The Liberal leader promised 10 days ago to reimburse any group that feels it didn’t get its money’s worth.
But a spokeswoman says no group has sought repayment — other than the Grace Foundation, a New Brunswick charity that first sparked the controversy over Trudeau’s past moonlighting on the public-speaking circuit.
And it’s not entirely clear whether even the foundation still wants its $20,000 back.
Kate Monfette says Trudeau last week asked the foundation to specify whether it wants its money back in cash or “some other arrangement,” such as having him headline another fundraising event — for free, this time.
She says the foundation has yet to respond.

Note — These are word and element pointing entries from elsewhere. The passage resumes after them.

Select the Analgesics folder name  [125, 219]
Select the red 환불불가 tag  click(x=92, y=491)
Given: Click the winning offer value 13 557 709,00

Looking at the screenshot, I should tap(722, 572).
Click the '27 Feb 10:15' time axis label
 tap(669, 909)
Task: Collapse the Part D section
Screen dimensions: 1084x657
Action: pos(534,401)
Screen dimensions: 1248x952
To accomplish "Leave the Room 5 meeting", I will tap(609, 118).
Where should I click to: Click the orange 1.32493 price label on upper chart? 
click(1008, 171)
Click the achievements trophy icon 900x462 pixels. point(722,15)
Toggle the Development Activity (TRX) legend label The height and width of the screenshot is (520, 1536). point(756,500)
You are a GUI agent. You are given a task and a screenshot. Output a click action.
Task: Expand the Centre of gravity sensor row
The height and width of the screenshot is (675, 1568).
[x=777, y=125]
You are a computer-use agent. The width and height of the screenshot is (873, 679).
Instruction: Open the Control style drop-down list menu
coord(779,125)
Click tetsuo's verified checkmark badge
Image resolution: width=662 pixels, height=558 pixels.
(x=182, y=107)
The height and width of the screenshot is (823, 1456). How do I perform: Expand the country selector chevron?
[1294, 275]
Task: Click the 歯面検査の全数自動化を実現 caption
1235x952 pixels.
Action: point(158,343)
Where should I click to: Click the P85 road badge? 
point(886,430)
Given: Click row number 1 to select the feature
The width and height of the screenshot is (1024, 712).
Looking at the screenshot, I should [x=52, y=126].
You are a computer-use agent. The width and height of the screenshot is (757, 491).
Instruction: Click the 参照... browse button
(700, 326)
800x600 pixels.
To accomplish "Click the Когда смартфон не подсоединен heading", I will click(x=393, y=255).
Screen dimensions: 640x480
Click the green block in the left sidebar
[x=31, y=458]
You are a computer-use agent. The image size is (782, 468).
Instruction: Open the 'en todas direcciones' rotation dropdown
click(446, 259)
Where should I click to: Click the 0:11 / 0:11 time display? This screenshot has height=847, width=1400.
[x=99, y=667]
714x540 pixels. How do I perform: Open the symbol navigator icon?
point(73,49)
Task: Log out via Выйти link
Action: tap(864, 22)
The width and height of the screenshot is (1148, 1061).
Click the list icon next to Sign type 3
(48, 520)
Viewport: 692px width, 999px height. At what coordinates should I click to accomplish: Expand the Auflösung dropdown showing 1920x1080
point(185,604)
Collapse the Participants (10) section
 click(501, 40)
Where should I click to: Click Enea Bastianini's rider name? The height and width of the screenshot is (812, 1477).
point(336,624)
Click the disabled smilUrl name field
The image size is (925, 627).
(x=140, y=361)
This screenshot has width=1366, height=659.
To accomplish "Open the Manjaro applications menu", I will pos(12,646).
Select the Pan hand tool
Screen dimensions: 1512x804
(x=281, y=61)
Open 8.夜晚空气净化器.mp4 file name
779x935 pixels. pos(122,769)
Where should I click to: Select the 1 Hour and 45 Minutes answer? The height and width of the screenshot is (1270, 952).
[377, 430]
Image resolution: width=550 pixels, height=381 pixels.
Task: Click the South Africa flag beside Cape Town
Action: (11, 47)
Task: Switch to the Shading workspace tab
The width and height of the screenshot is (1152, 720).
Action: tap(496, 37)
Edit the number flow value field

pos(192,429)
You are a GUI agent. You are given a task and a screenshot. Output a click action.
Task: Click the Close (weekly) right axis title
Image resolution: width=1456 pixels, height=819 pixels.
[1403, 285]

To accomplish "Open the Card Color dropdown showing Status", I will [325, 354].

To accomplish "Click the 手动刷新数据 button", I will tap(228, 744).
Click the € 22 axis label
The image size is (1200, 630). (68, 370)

Foundation board member Susan Buck first wrote in March to the Speakers’ Spotlight, the agency through which Trudeau was hired for a June 2012 fundraising event, to seek a refund on the grounds that the event actually lost money.
The letter wound up being circulated by Prime Minister Stephen Harper’s office earlier this month and became fodder for a concerted Conservative offensive against Trudeau for taking money from charities rather than donating to them.
In a public statement last week, the foundation’s board said it got no response to its request for a refund from the Speakers’ Spotlight and, thus, decided in May to drop the matter. The board said it was “deeply distressed” that the matter had since become a political football.
Speakers’ Spotlight president Martin Perelmuter says his agency did respond on April 9 to the request for a refund, indicating in an email to Buck that “we were confused by the request for a refund since we had followed up after the event, nine months prior to receiving the letter, and were told that the Grace Foundation was pleased with the outcome and Justin’s presentation.”
Trudeau voluntarily disclosed last February that he’s earned more than $1.3 million on the public-speaking circuit since 2006, including $277,000 from 17 groups since he was first elected in 2008.
Some of those groups are charities and non-profit entities such as school boards, municipalities and universities.
“We have made initial contact with all 17 organizations,” Monfette said Wednesday. “So far there has been no request for a refund.”